## [EXERCISE DETAILS]
Everything from the line containing "Instruction: Open the" through the end of the entries should be output exactly; nothing before it is wanted.

## [RECORDS PROVIDED]

=== Section Start ===

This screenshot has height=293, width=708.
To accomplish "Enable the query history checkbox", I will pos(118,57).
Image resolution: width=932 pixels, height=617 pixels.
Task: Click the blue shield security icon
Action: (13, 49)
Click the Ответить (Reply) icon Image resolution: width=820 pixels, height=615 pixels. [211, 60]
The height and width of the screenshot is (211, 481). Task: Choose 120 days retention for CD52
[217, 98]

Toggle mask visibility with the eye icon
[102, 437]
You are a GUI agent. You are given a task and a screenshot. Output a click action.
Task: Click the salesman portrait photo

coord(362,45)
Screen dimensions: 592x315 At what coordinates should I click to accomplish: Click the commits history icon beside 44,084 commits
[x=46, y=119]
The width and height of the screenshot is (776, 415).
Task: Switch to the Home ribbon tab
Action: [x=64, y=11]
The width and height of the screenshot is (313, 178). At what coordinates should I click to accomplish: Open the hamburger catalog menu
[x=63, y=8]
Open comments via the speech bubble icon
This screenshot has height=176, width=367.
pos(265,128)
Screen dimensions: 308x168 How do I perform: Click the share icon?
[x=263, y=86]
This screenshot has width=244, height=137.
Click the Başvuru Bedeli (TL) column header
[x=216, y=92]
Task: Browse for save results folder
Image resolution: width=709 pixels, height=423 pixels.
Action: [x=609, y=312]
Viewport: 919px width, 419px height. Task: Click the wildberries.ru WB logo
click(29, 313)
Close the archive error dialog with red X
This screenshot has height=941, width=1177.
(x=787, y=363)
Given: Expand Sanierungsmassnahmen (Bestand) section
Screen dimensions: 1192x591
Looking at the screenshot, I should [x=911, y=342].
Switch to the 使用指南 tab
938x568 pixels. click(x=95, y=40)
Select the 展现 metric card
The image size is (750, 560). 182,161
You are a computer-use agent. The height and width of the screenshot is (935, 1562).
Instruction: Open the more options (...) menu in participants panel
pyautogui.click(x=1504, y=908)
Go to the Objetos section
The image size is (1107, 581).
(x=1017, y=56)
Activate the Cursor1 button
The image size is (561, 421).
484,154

=== Section End ===

## [REPLY TO THE TASK]
Instruction: Open the more options (...) menu in participants panel
pyautogui.click(x=1504, y=908)
Go to the Objetos section
The image size is (1107, 581).
(x=1017, y=56)
Activate the Cursor1 button
The image size is (561, 421).
484,154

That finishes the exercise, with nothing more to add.